I took blanky on overnight school field trips and to sleepovers with friends. When I got older, I’d hide blanky in my pillowcase, take it out when no one was looking, and stash it discretely under my shirt or between my legs.
Somewhere between a gas station pit stop in Red Bluff and our accommodations at the Best Western Inn, blanky disappeared. My first sensation was panic, followed by the launch of frantic phone calls to every place we went that weekend. For forty-eight hours I held on to the hope that blanky would be recovered. Every time the phone rang, I heard the miracle in my head. The voice on the other line assuring me blanky was safe, promising to fold it gently in a fed-ex envelope, and ship it, unscathed, to Sacramento.
A week passed, and nothing.
I cried myself to sleep every night. My mom was helpless and distraught. She couldn’t even look at me, so sad and pathetic. I’d wake up disoriented at 2a.m. and reach into my sheets, desperately feeling for blanky. The race in my heartbeat would settle when I’d brush against something warm and soft. Then, awakening to clarity, I’d realize it was all imagined.
Blanky was gone.
I was heartbroken.
It was the deepest, most painful loss of my life.

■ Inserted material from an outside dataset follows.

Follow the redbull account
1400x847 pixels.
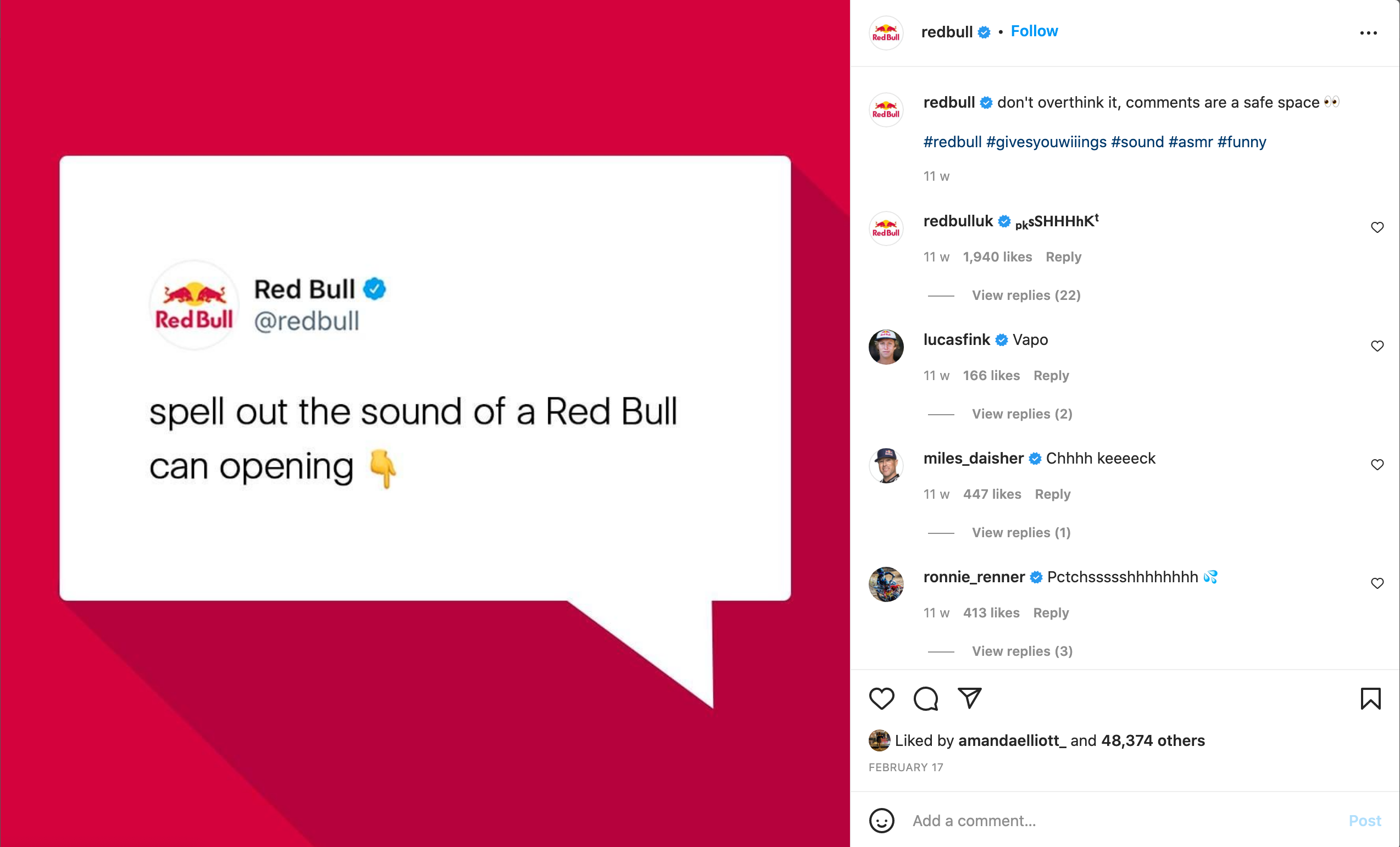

Blanky had been my last shred of sanity and security, and comfort. The only thing salvaged from the wreckage of my brother’s alcoholism. The sole remaining artifact from the life I was living before everything came unglued.
The days after my brother’s graduation were dark, and long, and difficult. I felt both inconsolably sad and indescribably angry. I held my brother responsible. For all of it. The loss of blanky was both the “final straw” and the ultimate symbolism. If only he: wasn’t such a fuck up, finished regular high-school, hadn’t ruined my life…

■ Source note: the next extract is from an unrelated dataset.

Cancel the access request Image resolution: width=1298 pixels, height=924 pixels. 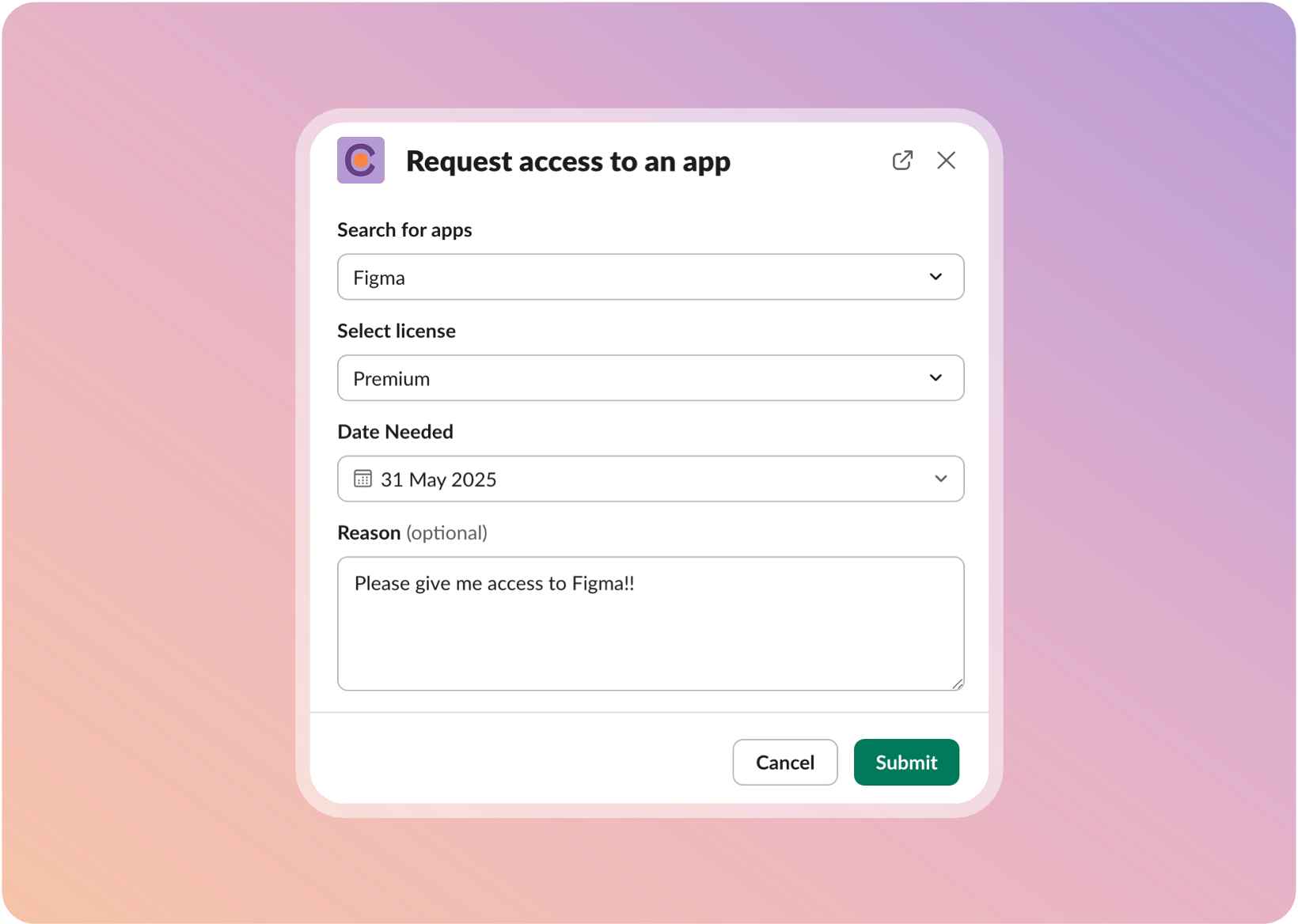tap(785, 763)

Everything would be different. And blanky would be safe.
On Easter Sunday, twelve years later, my brother and I reminisce about blanky. He shares that his favorite childhood toy is still tucked away in a hall closet at my dad’s house. I admit I’m still angry that “funky” survived and blanky didn’t.
In the discussion, I feel a surge of old emotions. Heartache and longing for something I haven’t seen, or smelled, or touched, in over a decade. Resentment, sadness, anger, grief.

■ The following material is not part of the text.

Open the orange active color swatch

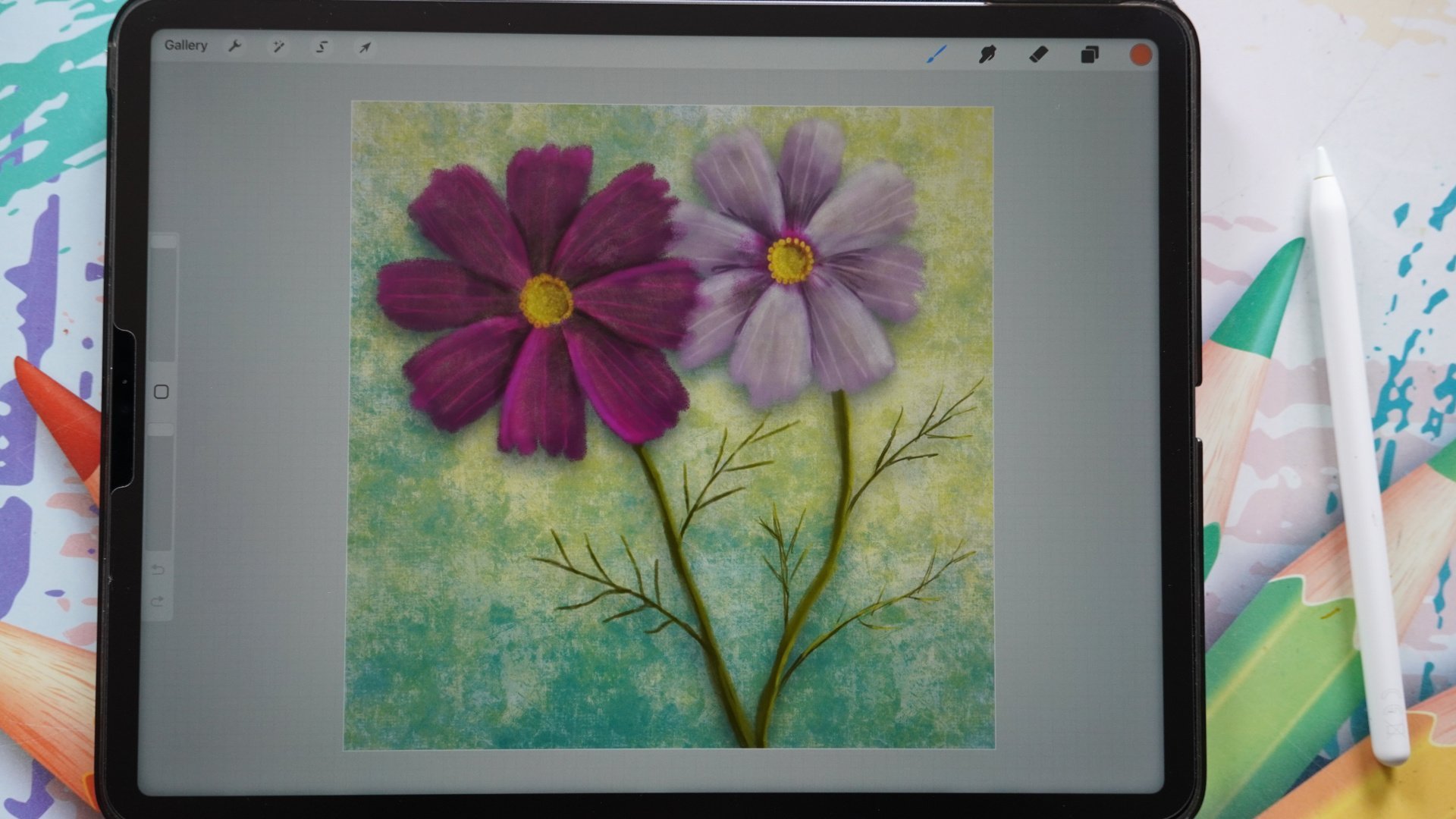pos(1141,55)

On the car ride home I blast the a mixed CD my best friend made me. It begins dramatically with the lyrics, “that was a tough goodbye.” My eyes fill with tears.
It sure was.
Tough goodbyes still haunt me. The struggle to gracefully move through endings, and peacefully accept loss. The mirror image is me clinging to old: feelings, relationships, ideas, even when I know it would serve me better to let them go. I think about about the hurt I was burying, every time I picked blanky up. The emotions and sensations that I wadded up, and tucked away. I gripped blanky like it would stop time, or speed it up. The illusion that if I could dig in deep enough, everything around me would evaporate, and I would be “o.k.”
I roll the windows down and turn the volume up. I sing as loud as I can and when the tears come, they pour down hard. My face is red and swollen and my throat is parched. I feel all of it.
That was a tough goodbye.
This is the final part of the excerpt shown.